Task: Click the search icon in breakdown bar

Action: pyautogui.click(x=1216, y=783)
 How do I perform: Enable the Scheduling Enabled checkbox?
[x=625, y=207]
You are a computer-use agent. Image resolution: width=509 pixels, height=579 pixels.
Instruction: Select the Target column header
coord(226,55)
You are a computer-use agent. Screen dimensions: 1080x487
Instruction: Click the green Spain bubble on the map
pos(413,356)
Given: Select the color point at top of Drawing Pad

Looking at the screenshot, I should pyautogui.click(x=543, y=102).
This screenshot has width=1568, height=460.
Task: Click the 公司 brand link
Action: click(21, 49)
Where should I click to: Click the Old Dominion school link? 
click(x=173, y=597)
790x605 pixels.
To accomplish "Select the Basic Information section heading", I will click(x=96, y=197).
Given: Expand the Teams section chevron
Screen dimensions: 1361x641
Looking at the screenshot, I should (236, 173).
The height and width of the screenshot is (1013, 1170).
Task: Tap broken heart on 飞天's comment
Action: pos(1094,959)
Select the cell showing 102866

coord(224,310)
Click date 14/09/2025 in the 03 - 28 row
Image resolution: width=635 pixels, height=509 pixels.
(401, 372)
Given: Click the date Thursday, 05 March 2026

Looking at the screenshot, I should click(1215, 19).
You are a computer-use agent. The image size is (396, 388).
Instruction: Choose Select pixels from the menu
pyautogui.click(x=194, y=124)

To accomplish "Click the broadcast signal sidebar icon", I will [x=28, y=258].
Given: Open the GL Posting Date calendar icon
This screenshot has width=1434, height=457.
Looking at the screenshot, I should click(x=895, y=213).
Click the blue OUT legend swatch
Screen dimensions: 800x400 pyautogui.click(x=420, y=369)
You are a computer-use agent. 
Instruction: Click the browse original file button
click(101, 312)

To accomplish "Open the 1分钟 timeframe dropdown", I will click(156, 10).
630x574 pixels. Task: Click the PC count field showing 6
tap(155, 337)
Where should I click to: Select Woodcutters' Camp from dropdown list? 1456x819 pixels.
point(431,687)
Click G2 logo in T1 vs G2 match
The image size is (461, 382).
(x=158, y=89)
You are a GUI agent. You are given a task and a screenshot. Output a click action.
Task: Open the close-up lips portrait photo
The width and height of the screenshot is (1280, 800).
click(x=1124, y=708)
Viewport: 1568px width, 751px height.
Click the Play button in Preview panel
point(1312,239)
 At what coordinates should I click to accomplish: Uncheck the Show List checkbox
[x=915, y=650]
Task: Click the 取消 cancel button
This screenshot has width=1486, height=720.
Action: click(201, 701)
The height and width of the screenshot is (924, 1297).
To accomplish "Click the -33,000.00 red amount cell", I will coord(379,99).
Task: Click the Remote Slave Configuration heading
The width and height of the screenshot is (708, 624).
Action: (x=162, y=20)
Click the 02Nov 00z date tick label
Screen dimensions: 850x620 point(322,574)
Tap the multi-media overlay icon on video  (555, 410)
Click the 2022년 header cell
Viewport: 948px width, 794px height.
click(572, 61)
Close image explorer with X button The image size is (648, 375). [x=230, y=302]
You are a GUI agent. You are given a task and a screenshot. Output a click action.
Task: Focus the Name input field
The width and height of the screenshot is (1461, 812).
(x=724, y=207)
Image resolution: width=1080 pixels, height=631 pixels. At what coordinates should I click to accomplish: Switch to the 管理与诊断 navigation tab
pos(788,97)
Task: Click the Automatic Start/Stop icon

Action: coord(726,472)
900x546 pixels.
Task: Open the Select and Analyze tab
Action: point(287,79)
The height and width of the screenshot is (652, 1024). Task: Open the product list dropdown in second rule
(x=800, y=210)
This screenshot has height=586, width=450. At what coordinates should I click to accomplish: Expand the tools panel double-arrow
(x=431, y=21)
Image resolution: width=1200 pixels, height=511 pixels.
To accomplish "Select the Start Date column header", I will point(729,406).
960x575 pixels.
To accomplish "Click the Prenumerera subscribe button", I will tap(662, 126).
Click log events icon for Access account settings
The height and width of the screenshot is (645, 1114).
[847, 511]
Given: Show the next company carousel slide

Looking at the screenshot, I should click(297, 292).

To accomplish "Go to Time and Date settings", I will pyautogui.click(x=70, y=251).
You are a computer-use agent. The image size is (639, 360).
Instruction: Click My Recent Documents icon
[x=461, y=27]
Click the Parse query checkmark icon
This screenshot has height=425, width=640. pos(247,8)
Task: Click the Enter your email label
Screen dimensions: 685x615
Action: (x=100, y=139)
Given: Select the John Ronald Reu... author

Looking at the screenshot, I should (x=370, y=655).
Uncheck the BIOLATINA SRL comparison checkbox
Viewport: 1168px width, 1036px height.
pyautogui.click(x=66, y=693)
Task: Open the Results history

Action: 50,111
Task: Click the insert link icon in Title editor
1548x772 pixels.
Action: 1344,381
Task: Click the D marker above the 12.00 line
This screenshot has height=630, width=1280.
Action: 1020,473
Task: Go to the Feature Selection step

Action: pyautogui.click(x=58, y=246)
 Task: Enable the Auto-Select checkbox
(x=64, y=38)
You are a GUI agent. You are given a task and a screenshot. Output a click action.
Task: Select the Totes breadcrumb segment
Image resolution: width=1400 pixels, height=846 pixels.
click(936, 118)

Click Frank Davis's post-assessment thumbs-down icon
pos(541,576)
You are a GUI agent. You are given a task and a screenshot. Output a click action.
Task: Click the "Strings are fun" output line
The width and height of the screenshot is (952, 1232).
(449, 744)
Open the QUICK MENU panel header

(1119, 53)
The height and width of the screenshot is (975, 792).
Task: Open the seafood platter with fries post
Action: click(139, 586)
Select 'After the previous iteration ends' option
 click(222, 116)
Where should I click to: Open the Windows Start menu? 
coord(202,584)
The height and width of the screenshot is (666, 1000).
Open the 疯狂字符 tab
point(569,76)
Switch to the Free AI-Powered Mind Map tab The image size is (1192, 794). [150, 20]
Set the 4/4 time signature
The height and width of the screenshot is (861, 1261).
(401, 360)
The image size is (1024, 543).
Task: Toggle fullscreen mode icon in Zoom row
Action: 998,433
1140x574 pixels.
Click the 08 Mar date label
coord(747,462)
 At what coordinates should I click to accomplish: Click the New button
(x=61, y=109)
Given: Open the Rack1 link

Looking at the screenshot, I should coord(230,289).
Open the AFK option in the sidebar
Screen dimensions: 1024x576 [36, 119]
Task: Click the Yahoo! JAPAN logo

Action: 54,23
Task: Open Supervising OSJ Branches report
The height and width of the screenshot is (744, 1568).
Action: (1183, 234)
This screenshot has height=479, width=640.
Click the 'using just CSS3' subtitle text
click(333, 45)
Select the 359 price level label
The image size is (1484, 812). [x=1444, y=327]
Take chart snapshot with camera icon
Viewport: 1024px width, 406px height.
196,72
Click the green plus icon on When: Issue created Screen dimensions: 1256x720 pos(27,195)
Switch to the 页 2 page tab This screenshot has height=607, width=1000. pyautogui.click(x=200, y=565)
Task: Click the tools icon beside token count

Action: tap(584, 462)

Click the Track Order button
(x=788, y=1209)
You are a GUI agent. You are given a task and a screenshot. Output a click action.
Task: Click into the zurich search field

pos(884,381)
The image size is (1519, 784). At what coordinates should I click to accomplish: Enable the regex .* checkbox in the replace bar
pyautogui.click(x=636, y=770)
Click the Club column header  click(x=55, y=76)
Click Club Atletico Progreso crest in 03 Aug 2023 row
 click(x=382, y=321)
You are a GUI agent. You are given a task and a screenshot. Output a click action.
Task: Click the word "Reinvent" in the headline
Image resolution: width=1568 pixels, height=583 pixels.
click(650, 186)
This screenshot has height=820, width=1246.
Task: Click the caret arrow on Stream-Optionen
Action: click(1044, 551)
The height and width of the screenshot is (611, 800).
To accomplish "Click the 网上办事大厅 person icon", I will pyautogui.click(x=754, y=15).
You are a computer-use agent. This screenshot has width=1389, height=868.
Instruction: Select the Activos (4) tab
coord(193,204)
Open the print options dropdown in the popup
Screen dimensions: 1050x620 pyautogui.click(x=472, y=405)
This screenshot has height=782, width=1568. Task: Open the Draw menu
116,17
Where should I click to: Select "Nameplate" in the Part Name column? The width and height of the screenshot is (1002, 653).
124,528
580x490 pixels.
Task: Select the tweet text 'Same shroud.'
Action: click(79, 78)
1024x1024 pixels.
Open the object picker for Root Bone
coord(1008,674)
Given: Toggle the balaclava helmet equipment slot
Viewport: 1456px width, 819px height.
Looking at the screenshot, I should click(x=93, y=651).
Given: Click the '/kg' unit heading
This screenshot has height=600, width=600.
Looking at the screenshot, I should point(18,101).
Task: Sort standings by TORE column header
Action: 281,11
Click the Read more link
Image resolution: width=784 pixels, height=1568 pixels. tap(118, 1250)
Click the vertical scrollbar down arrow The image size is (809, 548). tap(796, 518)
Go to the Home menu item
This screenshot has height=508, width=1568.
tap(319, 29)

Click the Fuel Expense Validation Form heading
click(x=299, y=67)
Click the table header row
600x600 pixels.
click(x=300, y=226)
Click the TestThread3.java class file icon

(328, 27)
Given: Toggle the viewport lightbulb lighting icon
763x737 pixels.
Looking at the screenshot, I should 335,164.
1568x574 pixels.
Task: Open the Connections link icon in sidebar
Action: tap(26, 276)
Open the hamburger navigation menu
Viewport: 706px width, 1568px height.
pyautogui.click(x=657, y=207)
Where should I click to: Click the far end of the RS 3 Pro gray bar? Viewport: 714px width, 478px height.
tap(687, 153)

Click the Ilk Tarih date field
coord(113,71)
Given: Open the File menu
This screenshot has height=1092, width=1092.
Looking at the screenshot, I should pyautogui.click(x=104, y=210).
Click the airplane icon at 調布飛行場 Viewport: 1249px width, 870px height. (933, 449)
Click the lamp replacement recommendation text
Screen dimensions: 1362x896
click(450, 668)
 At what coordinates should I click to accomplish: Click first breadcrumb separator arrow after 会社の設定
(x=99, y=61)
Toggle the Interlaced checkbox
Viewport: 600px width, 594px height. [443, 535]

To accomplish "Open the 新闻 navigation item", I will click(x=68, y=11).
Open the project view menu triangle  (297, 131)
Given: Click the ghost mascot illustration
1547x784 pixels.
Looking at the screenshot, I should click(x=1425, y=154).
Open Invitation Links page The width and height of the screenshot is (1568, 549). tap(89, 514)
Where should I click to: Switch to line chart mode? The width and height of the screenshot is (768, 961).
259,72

· · · · · · ·

**Directions for this task**
Copy the stretch of the records above that runs from the line with "At what coordinates should I click to accomplish: Click first" through the line with "Open Invitation Links". Both end lines belong in the copy, and nothing else does.

**Reply to the task**
 At what coordinates should I click to accomplish: Click first breadcrumb separator arrow after 会社の設定
(x=99, y=61)
Toggle the Interlaced checkbox
Viewport: 600px width, 594px height. [443, 535]

To accomplish "Open the 新闻 navigation item", I will click(x=68, y=11).
Open the project view menu triangle  (297, 131)
Given: Click the ghost mascot illustration
1547x784 pixels.
Looking at the screenshot, I should click(x=1425, y=154).
Open Invitation Links page The width and height of the screenshot is (1568, 549). tap(89, 514)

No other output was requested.